Return each line of the listing that follows in which the string "screenshot" can be found.

## Supplied records
####
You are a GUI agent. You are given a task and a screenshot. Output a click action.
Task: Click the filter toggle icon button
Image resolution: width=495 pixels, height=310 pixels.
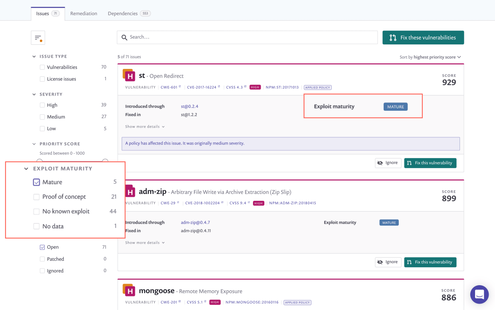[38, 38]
####
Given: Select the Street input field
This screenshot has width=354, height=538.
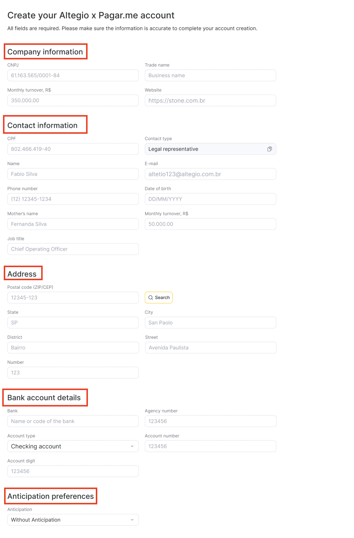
####
## Problem solution
You are a GUI agent. You are given a task and a screenshot. Output a click action.
This screenshot has width=354, height=538.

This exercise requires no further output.